Hermetically sealed load cells offer the best protection available for the weighing market. Using advanced welding techniques and ultra-thin metal seals, these load cells handle the extremes of harsh chemical and washdown applications. What makes the seal unique is the process of laser-welding metal covers to protect the strain gauge and compensation chambers. The cavities are then injected with potting or, in the case of glass-to-metal seals, filled with a pressurized inert gas, providing a redundant seal. As a final assurance of the integrity of the seal, a leak test is conducted to reveal any microscopic flaws in the sealing weld. True hermetic protection addresses both the strain gauge cavity and cable entry area. The most advanced cable entry design employs a unique glass-to-metal bonding seal which makes the cable termination area impervious to moisture. Cable wires terminate at the point of connection to the load cell, where they are soldered to hermetically sealed pins that carry signals to the sealed strain gauge area through a glass-to-metal seal.

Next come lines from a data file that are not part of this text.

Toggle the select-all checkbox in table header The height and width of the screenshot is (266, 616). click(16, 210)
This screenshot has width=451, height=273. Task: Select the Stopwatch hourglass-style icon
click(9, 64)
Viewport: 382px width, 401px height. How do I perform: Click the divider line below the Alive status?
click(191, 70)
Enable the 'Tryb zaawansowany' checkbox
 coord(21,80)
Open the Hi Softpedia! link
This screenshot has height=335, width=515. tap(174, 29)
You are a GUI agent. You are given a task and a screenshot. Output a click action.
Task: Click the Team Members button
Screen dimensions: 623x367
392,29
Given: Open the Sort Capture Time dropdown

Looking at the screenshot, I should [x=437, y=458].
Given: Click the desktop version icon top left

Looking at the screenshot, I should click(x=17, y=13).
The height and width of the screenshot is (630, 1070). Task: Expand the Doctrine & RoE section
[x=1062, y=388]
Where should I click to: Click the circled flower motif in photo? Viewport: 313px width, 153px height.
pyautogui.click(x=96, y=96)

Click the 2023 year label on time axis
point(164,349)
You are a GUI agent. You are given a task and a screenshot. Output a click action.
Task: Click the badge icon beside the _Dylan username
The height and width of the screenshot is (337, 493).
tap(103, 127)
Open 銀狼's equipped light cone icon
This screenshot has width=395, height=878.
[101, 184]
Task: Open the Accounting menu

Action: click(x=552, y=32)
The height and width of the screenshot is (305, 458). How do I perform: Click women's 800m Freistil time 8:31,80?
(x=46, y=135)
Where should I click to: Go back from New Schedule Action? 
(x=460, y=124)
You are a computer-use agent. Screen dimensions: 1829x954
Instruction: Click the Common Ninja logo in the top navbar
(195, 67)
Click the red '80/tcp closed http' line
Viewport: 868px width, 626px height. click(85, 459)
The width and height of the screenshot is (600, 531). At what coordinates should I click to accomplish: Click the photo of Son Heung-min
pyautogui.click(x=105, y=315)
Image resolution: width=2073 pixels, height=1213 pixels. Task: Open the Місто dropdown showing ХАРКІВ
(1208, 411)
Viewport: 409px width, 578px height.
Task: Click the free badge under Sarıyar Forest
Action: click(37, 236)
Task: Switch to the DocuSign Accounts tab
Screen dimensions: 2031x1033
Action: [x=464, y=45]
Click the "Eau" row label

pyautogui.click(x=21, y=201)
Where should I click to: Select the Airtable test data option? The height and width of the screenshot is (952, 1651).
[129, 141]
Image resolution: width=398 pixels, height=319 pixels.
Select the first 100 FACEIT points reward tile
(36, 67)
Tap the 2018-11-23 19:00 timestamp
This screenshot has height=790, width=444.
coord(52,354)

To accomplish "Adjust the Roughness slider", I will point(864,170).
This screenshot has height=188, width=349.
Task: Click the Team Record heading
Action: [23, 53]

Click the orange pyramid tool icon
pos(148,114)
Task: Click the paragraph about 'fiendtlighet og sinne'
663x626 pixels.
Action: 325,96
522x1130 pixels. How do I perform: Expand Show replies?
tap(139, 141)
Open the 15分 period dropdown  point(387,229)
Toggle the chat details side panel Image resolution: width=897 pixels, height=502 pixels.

Water or other contaminants cannot “wick up” into the load cell, since the cable ends at the entry point. This design allows for field-replaceable cable, since the connection is outside the load cell. Note, stainless steel load cells are not synonymous with hermetically sealed load cells. While environmentally-protected stainless steel load cells may be suitable for dry chemical corrosive environments, hermetically sealed stainless steel models are the appropriate choice for high-moisture or washdown applications.

It is vital to the performance of a weighing system to select load cells of the correct capacity. Here are some guidelines, all load cells selected must be of the same capacity. Estimate the vessel dead weight, including all piping, pumps, agitators, insulation and vessel heating fluids. Add the maximum live weight of product to be weighed to the dead weight. This is the gross weight of the vessel and contents. Divide the gross weight by the number of legs or support points. This is the nominal weight which will be carried by each load cell. Select a load cell with a capacity somewhat greater than the nominal weight. The following should be considered when determining how much greater the load cell capacity should be; is your dead weight accurate? Will the load be evenly distributed on all cells? Is the vessel fitted with an agitator or subjected to shock loading? Is it possible the vessel will be overfilled, exceeding your live weight value? Will the vessel be subjected to wind or seismic loading? A good rule of thumb is to select a load cell with a capacity 25-50% in excess of the calculated nominal load per cell. Once the load cell capacity has been determined, check that the live weight signal is adequate for the instrumentation selected.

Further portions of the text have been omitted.